WHAT THE TASK ASKS:
Check every line of the data below for "arrow". Copy each one that has it.

MATERIAL TO PROCESS:
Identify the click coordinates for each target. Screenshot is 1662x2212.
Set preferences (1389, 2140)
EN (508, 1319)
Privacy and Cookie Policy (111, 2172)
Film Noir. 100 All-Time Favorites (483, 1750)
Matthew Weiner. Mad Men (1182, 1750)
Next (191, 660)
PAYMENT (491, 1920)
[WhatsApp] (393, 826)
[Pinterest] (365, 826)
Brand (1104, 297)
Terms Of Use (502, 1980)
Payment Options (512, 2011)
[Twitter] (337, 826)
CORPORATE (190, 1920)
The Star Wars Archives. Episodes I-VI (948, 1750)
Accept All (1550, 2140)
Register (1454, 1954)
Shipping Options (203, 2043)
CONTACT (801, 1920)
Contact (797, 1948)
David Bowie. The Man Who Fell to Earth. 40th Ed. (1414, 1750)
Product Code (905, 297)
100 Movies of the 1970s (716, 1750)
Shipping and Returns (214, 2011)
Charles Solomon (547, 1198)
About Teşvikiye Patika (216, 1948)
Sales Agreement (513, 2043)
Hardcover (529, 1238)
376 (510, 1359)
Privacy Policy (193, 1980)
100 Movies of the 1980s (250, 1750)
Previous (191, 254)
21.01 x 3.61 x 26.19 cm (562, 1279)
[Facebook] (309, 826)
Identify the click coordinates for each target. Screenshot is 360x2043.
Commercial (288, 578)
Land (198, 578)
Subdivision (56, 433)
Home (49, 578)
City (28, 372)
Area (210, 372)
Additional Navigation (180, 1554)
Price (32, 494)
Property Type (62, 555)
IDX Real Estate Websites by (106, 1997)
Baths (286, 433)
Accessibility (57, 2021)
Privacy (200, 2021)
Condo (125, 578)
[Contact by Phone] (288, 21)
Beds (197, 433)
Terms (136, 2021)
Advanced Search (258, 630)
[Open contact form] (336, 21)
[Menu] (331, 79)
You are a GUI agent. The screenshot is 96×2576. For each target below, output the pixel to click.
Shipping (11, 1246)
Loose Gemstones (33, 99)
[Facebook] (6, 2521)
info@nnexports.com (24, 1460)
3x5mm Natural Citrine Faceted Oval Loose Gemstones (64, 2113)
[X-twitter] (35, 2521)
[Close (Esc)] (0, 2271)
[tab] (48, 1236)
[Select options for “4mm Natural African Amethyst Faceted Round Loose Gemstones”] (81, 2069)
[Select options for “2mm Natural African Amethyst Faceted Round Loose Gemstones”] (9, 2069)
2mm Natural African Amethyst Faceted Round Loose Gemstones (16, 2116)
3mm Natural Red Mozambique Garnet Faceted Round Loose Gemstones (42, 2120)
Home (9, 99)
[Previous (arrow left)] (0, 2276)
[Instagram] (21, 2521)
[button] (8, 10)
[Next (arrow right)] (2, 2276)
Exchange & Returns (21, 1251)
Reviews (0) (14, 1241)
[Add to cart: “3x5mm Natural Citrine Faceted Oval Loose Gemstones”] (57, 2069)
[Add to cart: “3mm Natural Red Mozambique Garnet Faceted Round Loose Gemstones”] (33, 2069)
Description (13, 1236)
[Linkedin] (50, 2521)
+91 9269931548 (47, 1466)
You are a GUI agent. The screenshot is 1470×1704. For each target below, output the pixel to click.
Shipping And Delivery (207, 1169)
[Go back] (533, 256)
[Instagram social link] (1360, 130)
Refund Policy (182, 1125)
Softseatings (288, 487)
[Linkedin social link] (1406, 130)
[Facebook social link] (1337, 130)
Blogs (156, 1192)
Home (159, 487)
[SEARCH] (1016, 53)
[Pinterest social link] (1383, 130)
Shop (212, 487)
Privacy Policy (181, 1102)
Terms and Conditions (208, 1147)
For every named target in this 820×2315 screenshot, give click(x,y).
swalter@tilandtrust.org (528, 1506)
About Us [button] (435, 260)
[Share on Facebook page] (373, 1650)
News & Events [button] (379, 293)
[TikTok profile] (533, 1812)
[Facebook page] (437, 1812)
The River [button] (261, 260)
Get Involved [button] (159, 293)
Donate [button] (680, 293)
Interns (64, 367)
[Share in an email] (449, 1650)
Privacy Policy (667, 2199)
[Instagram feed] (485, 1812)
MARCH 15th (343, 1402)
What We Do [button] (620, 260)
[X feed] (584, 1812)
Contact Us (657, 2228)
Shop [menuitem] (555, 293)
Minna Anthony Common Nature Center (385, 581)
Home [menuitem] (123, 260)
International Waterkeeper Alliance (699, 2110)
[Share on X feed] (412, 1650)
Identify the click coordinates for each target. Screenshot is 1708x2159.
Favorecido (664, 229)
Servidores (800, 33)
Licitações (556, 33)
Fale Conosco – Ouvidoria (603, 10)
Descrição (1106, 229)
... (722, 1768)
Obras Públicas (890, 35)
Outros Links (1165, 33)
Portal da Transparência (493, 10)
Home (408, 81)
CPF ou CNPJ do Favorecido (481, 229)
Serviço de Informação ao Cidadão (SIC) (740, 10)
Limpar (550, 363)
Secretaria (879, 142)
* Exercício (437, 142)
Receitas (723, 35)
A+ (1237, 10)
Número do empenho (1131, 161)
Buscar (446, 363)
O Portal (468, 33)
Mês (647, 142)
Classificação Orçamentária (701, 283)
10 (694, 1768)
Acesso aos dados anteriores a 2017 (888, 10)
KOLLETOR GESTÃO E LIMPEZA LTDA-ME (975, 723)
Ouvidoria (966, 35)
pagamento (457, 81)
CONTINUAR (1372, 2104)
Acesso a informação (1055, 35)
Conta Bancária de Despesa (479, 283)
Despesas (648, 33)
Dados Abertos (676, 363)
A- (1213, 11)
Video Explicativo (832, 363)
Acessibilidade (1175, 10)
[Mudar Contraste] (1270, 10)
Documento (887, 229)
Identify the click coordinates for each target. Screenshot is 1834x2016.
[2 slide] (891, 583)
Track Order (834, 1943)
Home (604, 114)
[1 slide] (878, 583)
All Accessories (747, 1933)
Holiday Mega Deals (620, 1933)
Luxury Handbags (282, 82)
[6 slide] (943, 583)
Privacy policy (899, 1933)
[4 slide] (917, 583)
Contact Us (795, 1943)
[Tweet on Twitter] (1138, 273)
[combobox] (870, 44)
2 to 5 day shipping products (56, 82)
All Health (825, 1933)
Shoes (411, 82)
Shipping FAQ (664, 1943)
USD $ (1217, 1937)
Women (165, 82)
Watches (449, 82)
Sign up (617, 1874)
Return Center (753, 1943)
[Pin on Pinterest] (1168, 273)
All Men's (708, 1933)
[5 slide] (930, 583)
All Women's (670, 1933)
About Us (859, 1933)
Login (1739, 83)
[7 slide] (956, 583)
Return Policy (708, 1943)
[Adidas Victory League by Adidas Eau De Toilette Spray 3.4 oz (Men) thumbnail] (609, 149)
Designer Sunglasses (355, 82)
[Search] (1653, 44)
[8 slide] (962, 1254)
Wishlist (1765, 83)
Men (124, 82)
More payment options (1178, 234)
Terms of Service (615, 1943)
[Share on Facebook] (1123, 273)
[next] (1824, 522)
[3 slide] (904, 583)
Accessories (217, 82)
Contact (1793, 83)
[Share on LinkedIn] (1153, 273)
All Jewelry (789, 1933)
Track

REPLY:
[Previous (arrow left)] (0, 2276)
[Next (arrow right)] (2, 2276)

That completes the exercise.